HR 4200 and S 2079 would replace the bedrock National Environmental Policy Act with a Bush Administration rule that will allow any and all kinds of logging, including clearcutting, after a so-called catastrophe. The bills define a catastrophe to be all things natural that happen in a forest, like wind, rain, snow, soil erosion, and fire.
HR 4200 and S 2079 have the full support of the Bush Administration and its former timber industry lobbyist, Undersecretary of Agriculture Mark Rey. They are endorsed by the leading anti-environmental legislators in the House of Representatives and Senate.
Please, call and write your House representative and senators today at (202) 224-3121. Tell your legislators that HR 4200 and S 2079 will be a catastrophe for our national forests. Your phone call and letter will help prevent these bills from passing in 2006. Please, call and write today.
ADDITIONAL TALKING POINTS
1. HR 4200 and S 2079 bypass environmental laws that protect forests, fish and wildlife in order to rush logging after normal natural events, such as rainstorms, fires, and droughts.

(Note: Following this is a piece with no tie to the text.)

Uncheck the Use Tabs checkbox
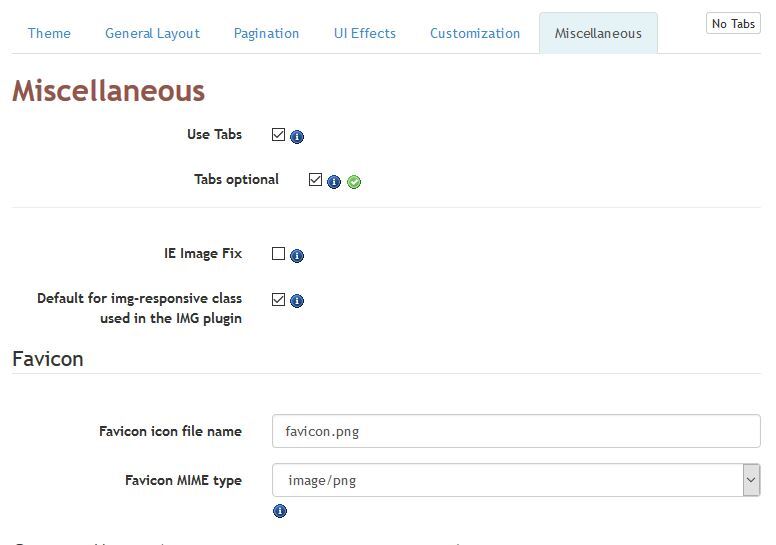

2. HR 4200 and S 2079 limit public involvement regarding logging activities after normal natural events.
3. HR 4200 and S 2079 promote logging that harms water quality, spreads noxious weeds, and destroys large live and dead trees that are vital to old-growth forests.
4. Forest fires thin forests and promote forest health. Logging after fires damages sensitive soils and retards forest recovery.
5. HR 4200 and S 2079 are all about misrepresenting natural processes to exploit our national forests for the timber industry. Salvage logging after forest fires not only harms the environment, it costs taxpayers more than the burned trees are worth.